When conducting a voir dire, it is crucial for lawyers to learn about the backgrounds, experiences, opinions, beliefs, and values of all potential jurors before deciding whether that person will be selected or dismissed.  For instance, if a juror has strong, personal feelings about the Second Amendment,  you would want to know that if you are trying a case about unregistered firearms. Essentially, jury selection is a way for an attorney to weed out undesirable jurors, people who are likely to sympathize with the opposing party. If it becomes apparent that a potential juror will favor one side or the other, the court will dismiss that individual from the jury pool. However, before the potential juror is dismissed, the attorney exercising a preemptory challenge must demonstrate that the prospective juror either has a close relation to the case or carries a bias against his or her client that could compromise the trial[5]. For example, if you are defense counsel for a man charged with felony DWI, it may not be in your client’s best interest to have a juror whose family member was killed by a drunk driver. During the jury selection process, if a lawyer doesn’t ask thorough questions in order to weed out jurors who may have come into court with preconceived notions about the case or the defendant’s guilt, they risk losing their client’s case.

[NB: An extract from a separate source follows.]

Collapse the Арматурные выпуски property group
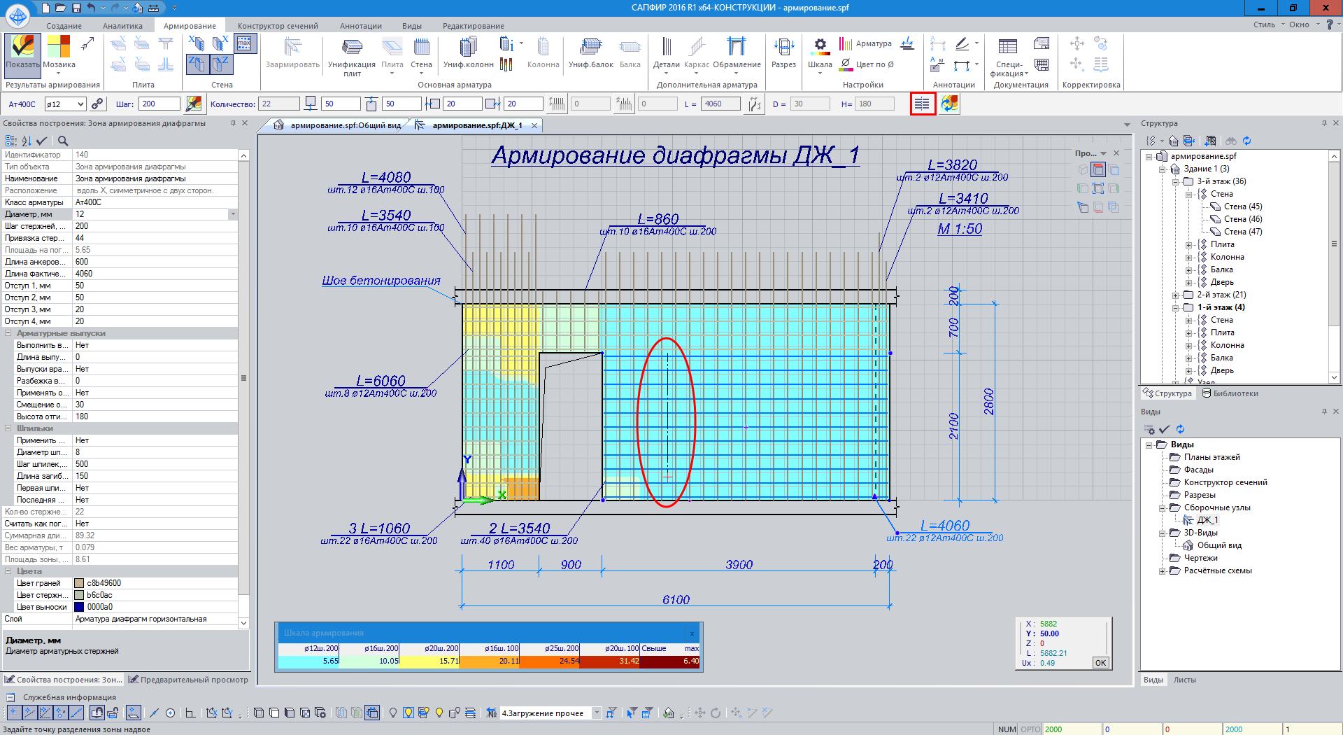 (x=8, y=333)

A trial lawyer once said “You cannot win a trial if you do not have an audience who is open to your case theory and the arguments you will make”[6]. One of the most important things a trial lawyer can do when picking a jury is to find a way to create a relationship with potential jurors so that a bond can be built and trust formed. As human beings, we can sense when someone is not being real or honest with us. When you are in voir dire with a jury, look at them, listen to them, learn about them, and above all else, don’t act like a lawyer just yet. Why? Because this is your first chance to make an impression, to show the potential jurors, that you too, are just a human being…an equal. A juror who feels seen and engaged with has the ability to persuade other jurors to make a decision based on the reasons they believe.

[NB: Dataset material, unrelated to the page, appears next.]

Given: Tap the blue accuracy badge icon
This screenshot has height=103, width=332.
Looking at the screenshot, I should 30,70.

[1] “Awareness of Implicit Biases.” Poorvu Center for Teaching and Learning, 30 June 2021, poorvucenter.yale.edu/ImplicitBiasAwareness#:~:text=Implicit%20bias%20refers%20to%20unconscious,explicit%20bias%20(Boysen%2C%20et.

[2] “The Art of Jury De-Selection.” Plaintiff Magazine, plaintiffmagazine.com/recent issues/item/the-art-of-jury-de-selection. Accessed 10 Apr. 2024.

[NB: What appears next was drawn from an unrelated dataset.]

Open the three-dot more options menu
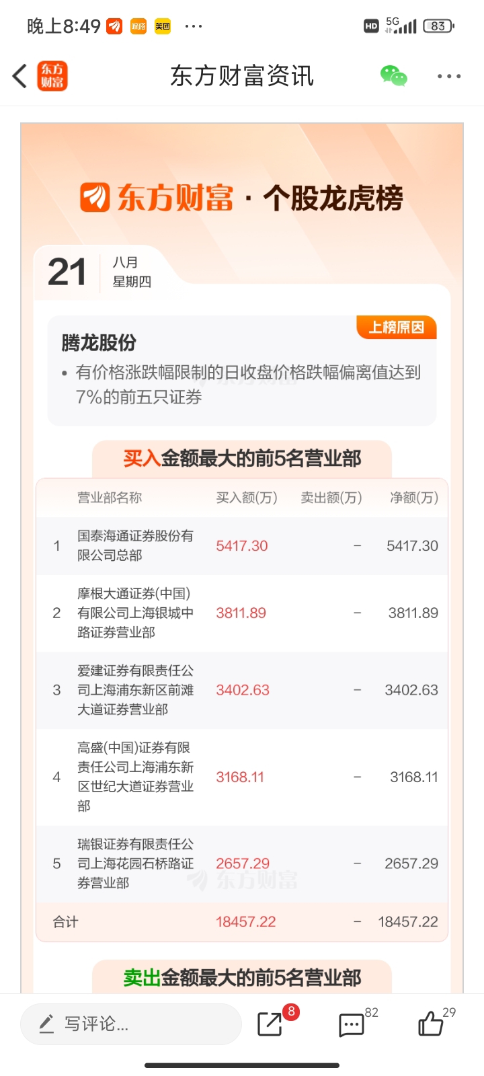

[3] “Do You Know the Importance of Jury Selection in Your Case?” Ryan Beasley Law, ryanbeasleylaw.com/2022/02/do-you-know-the-importance-of-jury-selection-in-your-case/#:~:text=The%20jury%20selection%20process%2C%20though,you%20receive%20a%20fair%20trial. Accessed 10 Apr. 2024.

[4] “Voir Dire and Jury Selection.” Judicial Education Center, jec.unm.edu/education/online-training/stalking-tutorial/voir-dire-and-jury-selection. Accessed 10 Apr. 2024.

[5] Neal S. GainsbergAttorney Neal Gainsberg has spent the last 20+ years fighting to protect the rights of the injured in Chicago and throughout Illinois. For dedicated legal help with a personal injury. “Why Is Jury Selection Such an Important Part of the Trial Process?” Gainsberg Injury and Accident Lawyers, 7 Mar. 2020, www.gainsberglaw.com/blog/why-is-jury-selection-such-an-important-part-of-the-trial-process/.

[6] Hatcliffe, Jared. Trial Advocacy: The Art of Storytelling: Strategies for Winning a Trial in New York State Court. Carolina Academic Press, LLC, 2022.